• **YOUR INSTRUCTIONS**:
Your task is to retype, exactly and without pictures, the line holding "Task: Click Backup and Sync Settings button" and each line that follows it to the end of the entries.
=== DATA UNDER STUDY ===
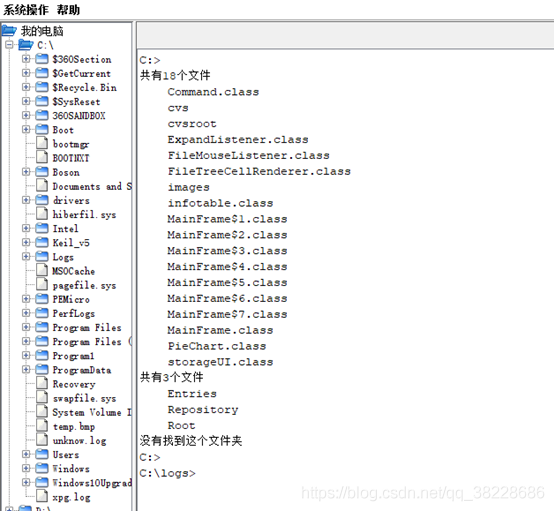Open the 帮助 menu
The height and width of the screenshot is (511, 554).
[x=69, y=10]
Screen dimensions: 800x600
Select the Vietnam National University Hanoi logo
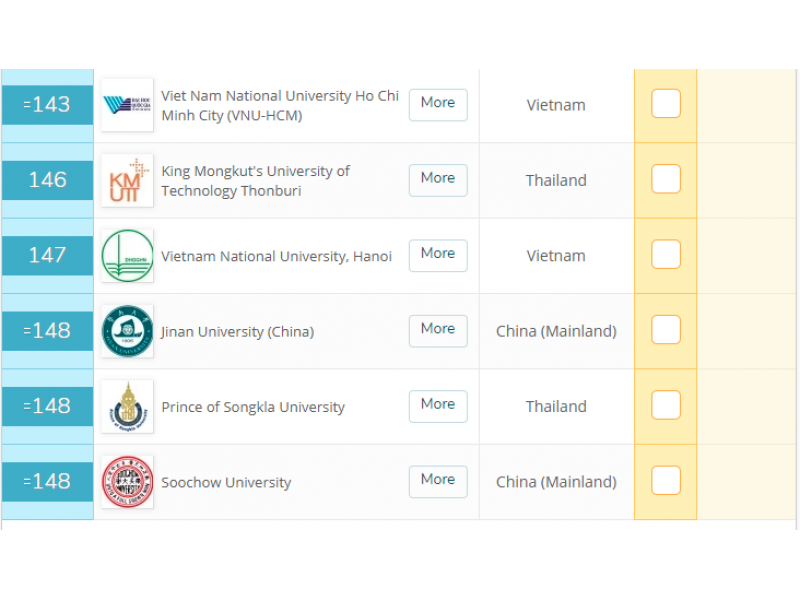126,255
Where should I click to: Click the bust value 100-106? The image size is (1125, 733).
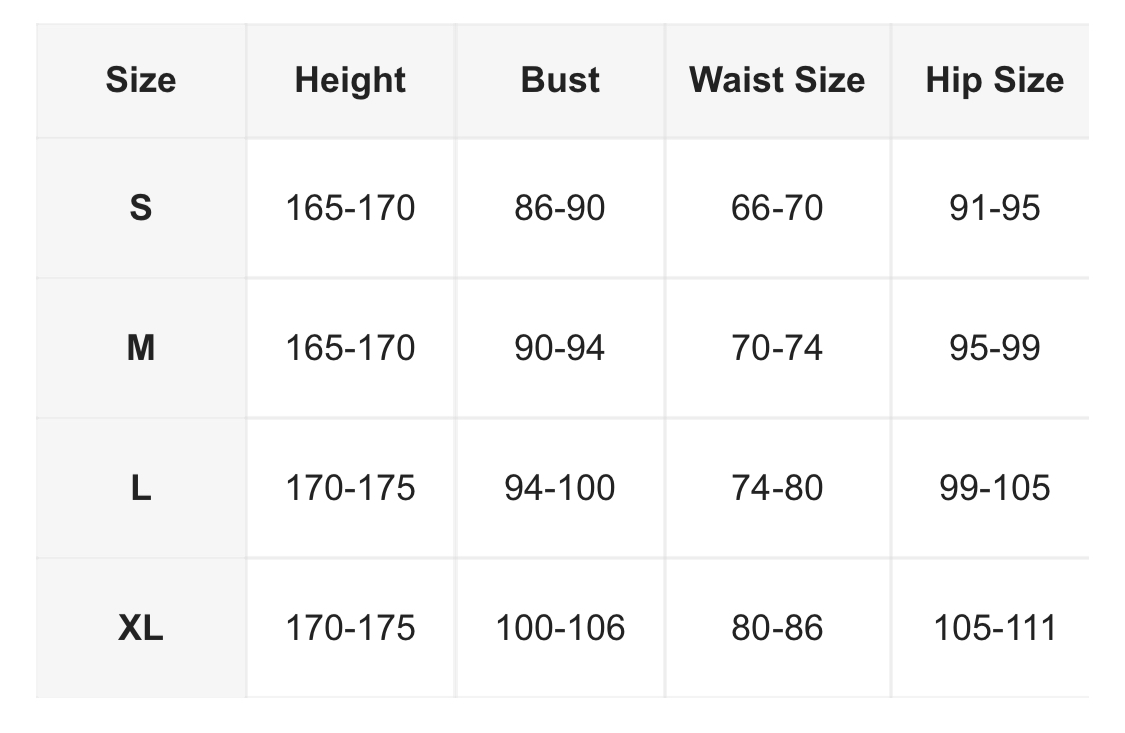pyautogui.click(x=560, y=628)
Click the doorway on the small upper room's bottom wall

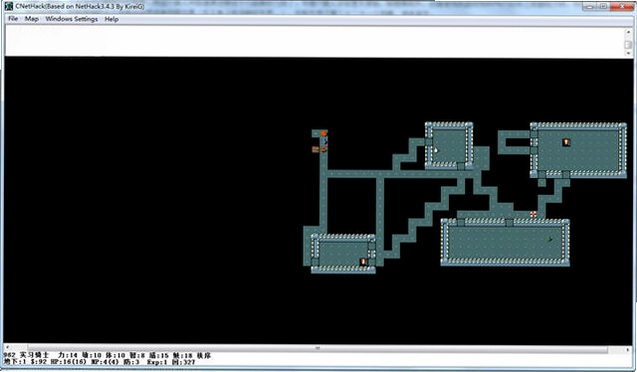tap(461, 166)
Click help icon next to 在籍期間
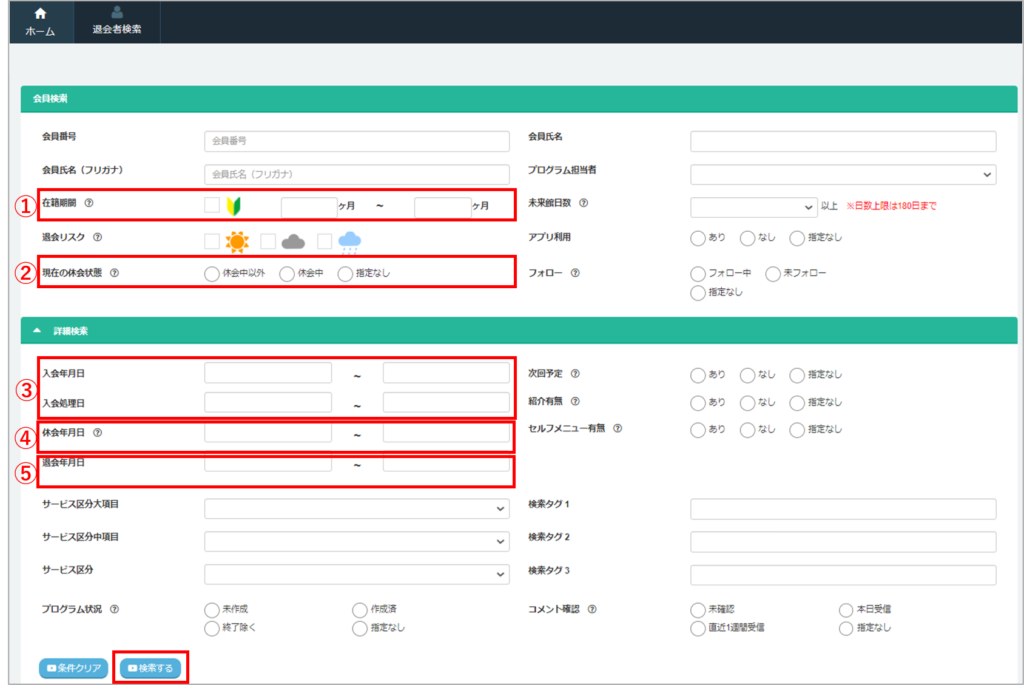The height and width of the screenshot is (685, 1024). [89, 203]
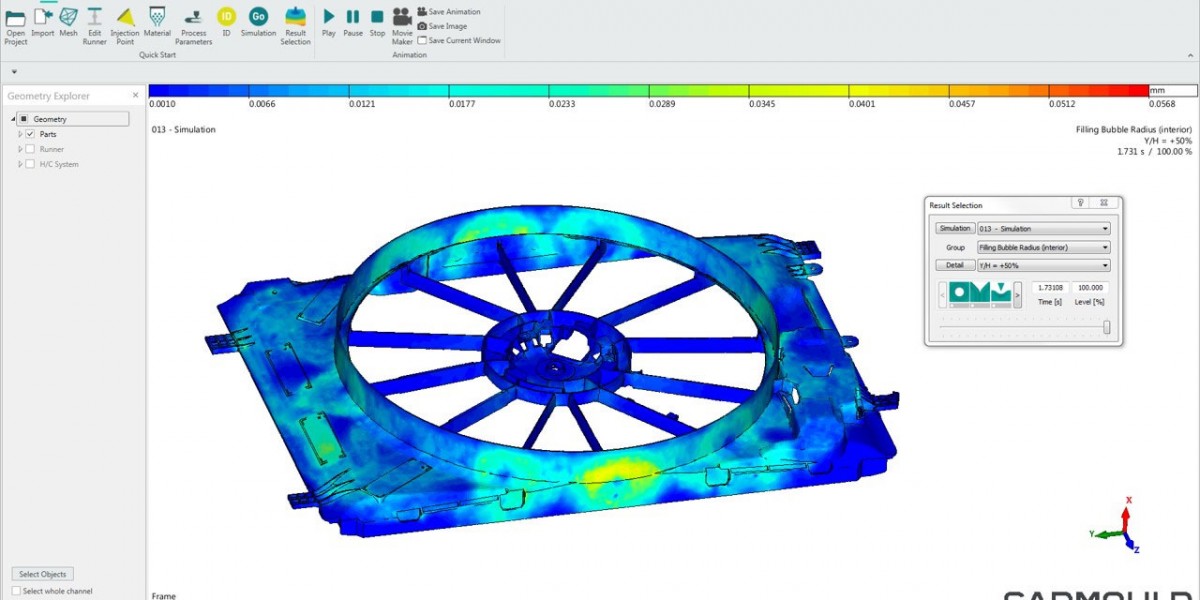The width and height of the screenshot is (1200, 600).
Task: Toggle the Parts checkbox
Action: click(30, 134)
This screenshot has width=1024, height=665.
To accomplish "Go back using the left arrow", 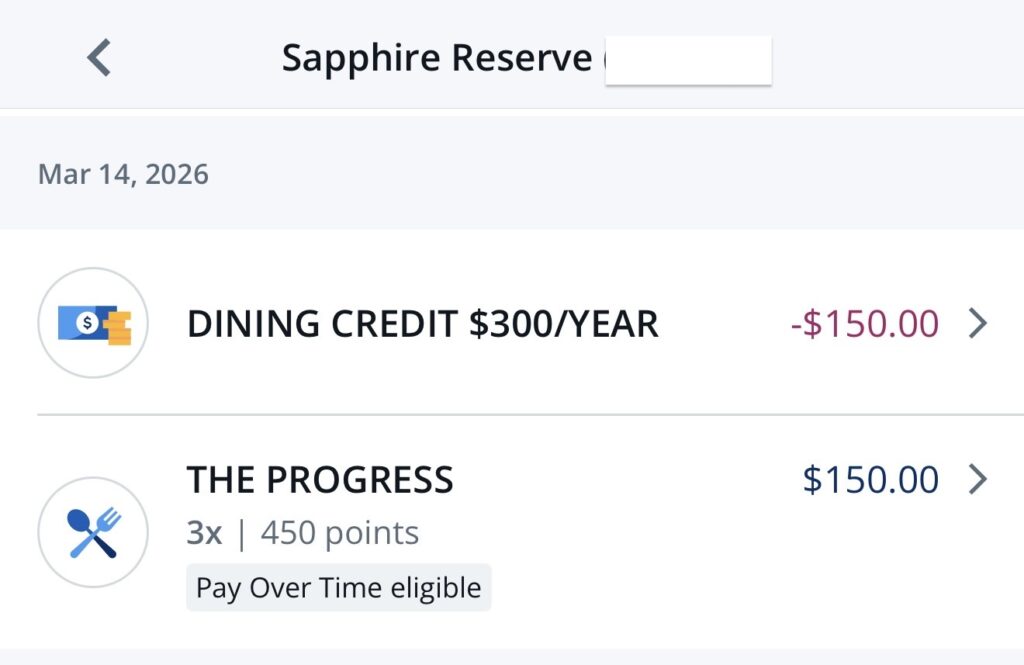I will pos(99,58).
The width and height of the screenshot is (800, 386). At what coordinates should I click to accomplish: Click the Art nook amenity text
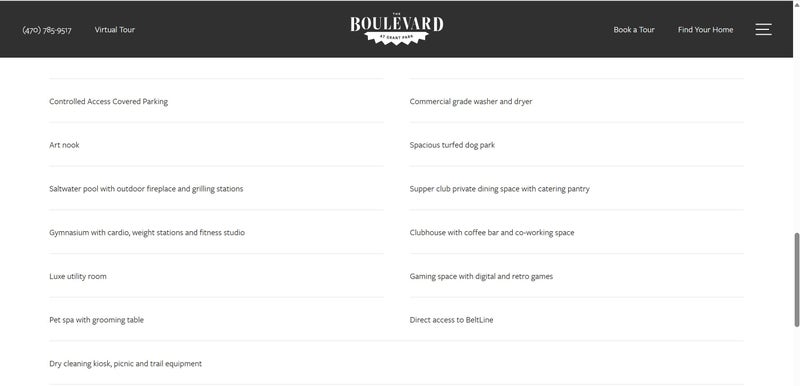click(x=64, y=145)
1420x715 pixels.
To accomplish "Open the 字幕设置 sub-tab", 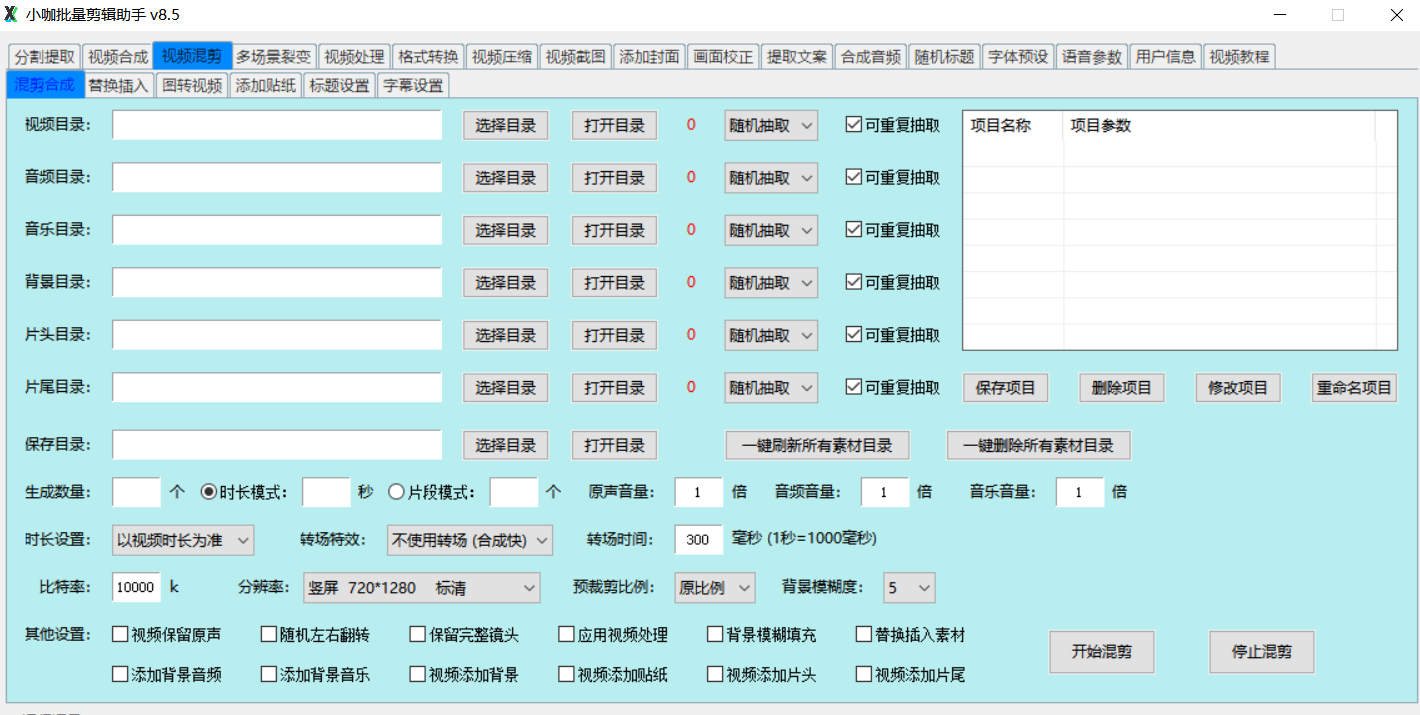I will (x=413, y=85).
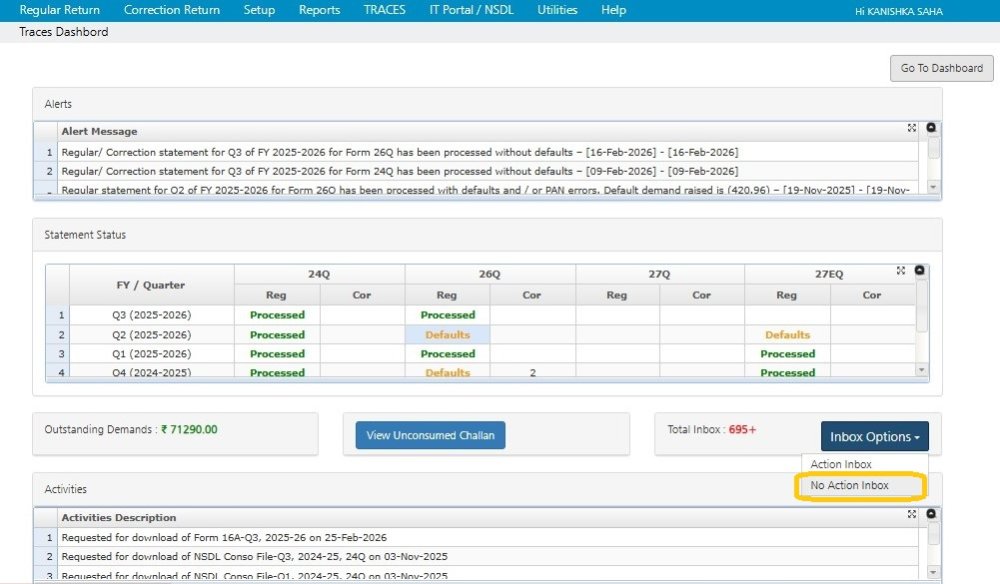
Task: Maximize the Alerts message grid
Action: 911,127
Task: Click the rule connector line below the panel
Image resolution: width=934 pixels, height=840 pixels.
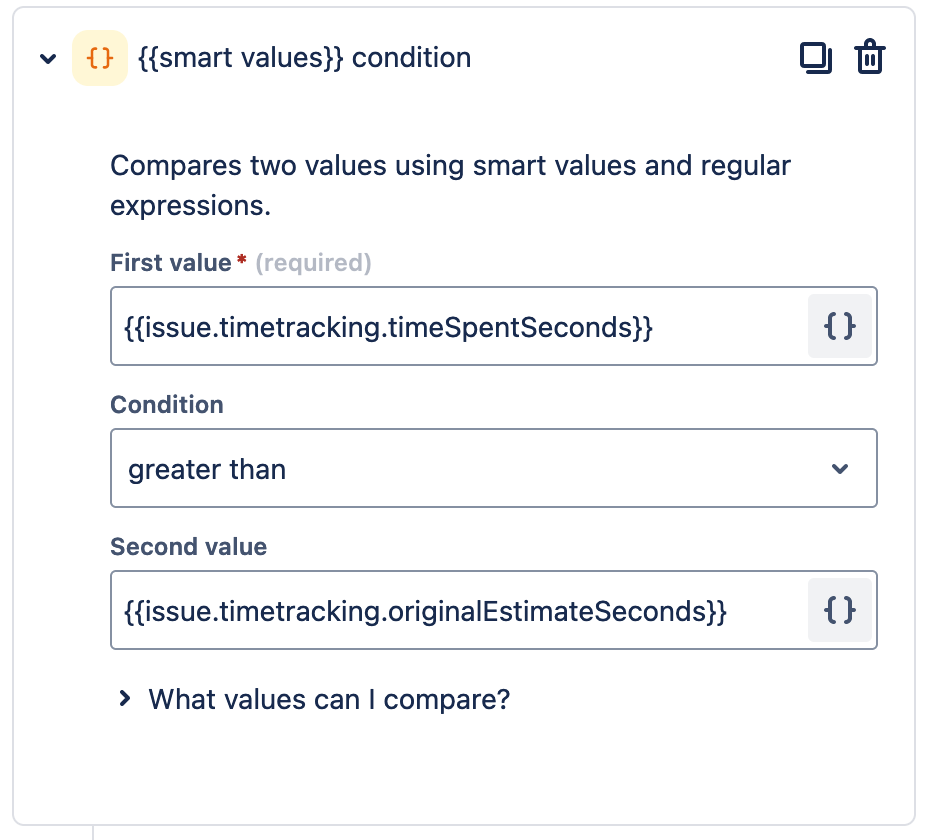Action: (x=93, y=832)
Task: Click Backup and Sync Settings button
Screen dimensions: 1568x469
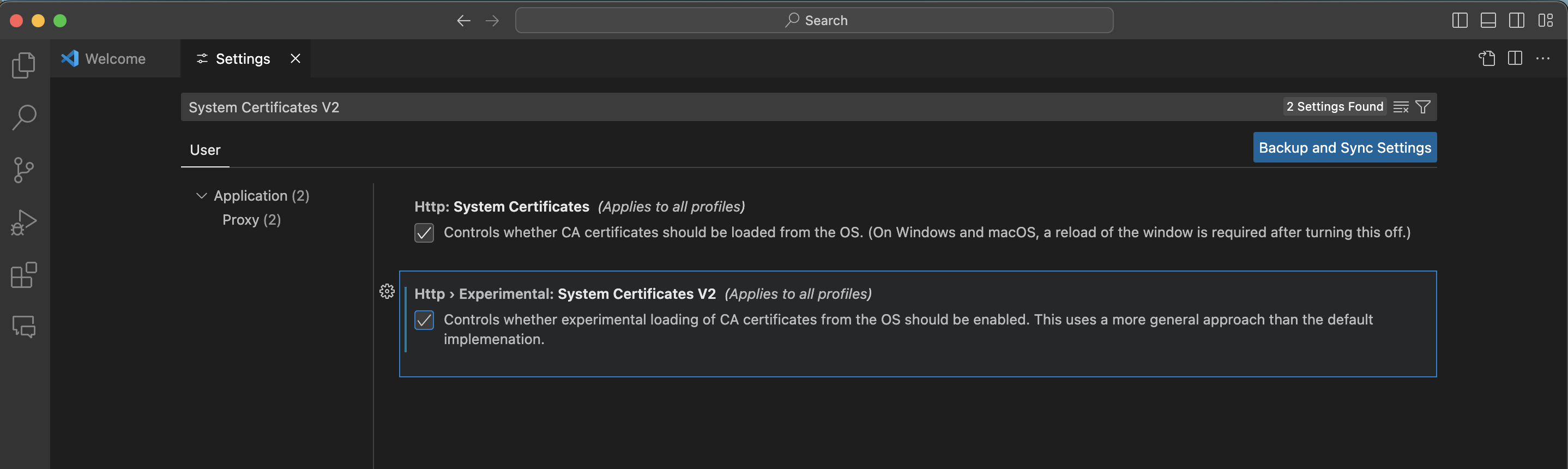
===
• **EXERCISE ANSWER**:
Task: Click Backup and Sync Settings button
Screen dimensions: 1568x469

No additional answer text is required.